Each player warmed up to 50-60% of their VO2MAX (i.e., maximum oxygen consumption) for about 20 minutes before performing 3 vertical jumps with preparatory countermovement (i.e., CMJ). Each jump was separated by one minute of rest, and the best performance was kept for analyzes. Jump height was determined using a force platform. Immediately after the vertical jumps, the 1RM in 1/2 Squat was determined for each player (Fig. 1). Three to six attempts were needed to obtain it. About 20 minutes after its determination, VO2MAX and maximum heart rate were measured.

Day 2

During the second day, after a 30 minutes warm-up, the players made two 30 m sprints indoor and two 10 m "shuttle" test (Fig. 2). To record the time, photocells were placed every 10 meters. The players were leaving when they wanted, the passage in front of the first cell triggered the timing. The "shuttle" tests consisted of starting up to a beacon located 10 m from the starting line and returning as quickly as possible to the initial position.

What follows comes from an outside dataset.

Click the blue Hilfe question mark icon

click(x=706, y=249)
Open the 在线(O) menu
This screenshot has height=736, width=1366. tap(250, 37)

Figure 2. Set up of photocells at 10, 20 and 30 m for sprints and shuttle test.

From the results obtained, a Bravais-Pearson correlation matrix was made to study the relationships between the chronometric performances, the maximal strength of the lower limbs and the jump height.

Results & Analyzes

The main significant correlations observed are as follows:

  • 1RM in 1/2 Squat (171.7 ± 21.2 kg) and the time at 10 m (1.82 ± 0.3 s) (r = 0.94)
  • 1RM in 1/2 Squat (171.7 ± 21.2 kg) and the time at 30 m (4.0 ± 0.2 s) (r = 0.71)
  • 1RM in 1/2 Squat (171.7 ± 21.2 kg) and the time of the 10m "shuttle" test (4.34 ± 0.3 s) (r = 0.68)
  • 1RM in 1/2 Squat (171.7 ± 21.2 kg) and the jump height (56.4 ± 4.0 s) (r = 0.78)

According to the authors, 96% of sprints during a match are less than 30m, and of these, 49% are less than 10m. The results of this study show the strong relationship between maximum strength of the lower limbs and performance in short sprints. The correlation is very strong on the distances where the acceleration is very important (i.e., 10 m).

This study shows that training for maximal strength and explosive strength seems to be a good way to improve the abilities of players on certain game actions. In addition, with a measured VO2MAX of 65.7 ml/kg/min, these results show that it is possible to combine it with a high maximal strength level.

Practical Applications

It is important to keep in mind that a correlation is only the link between two phenomena. A high maximal squat strength will not necessarily imply a high velocity during sprint. However, the muscle groups involved and the type of effort being the same, this could help footballers to perform better. Finally, in this study, the authors tested only the maximal strength of the lower limbs. It would be interesting in this type of test to also determine the mechanical power produced and the rate of force development (i.e., the explosive force) in order to compare these kinetic parameters at times at 10, 20 and 30 meters. So, the physical trainers could prescribe to the players a training program specific to the required qualities.

References

  1. Wisløff U, Castagna C, Helgerud J, Jones R and Hoff J. Strong correlation of maximal squat strength with sprint performance and vertical jump height in elite soccer players. Br J Sports Med 38 : 285-288, 2004.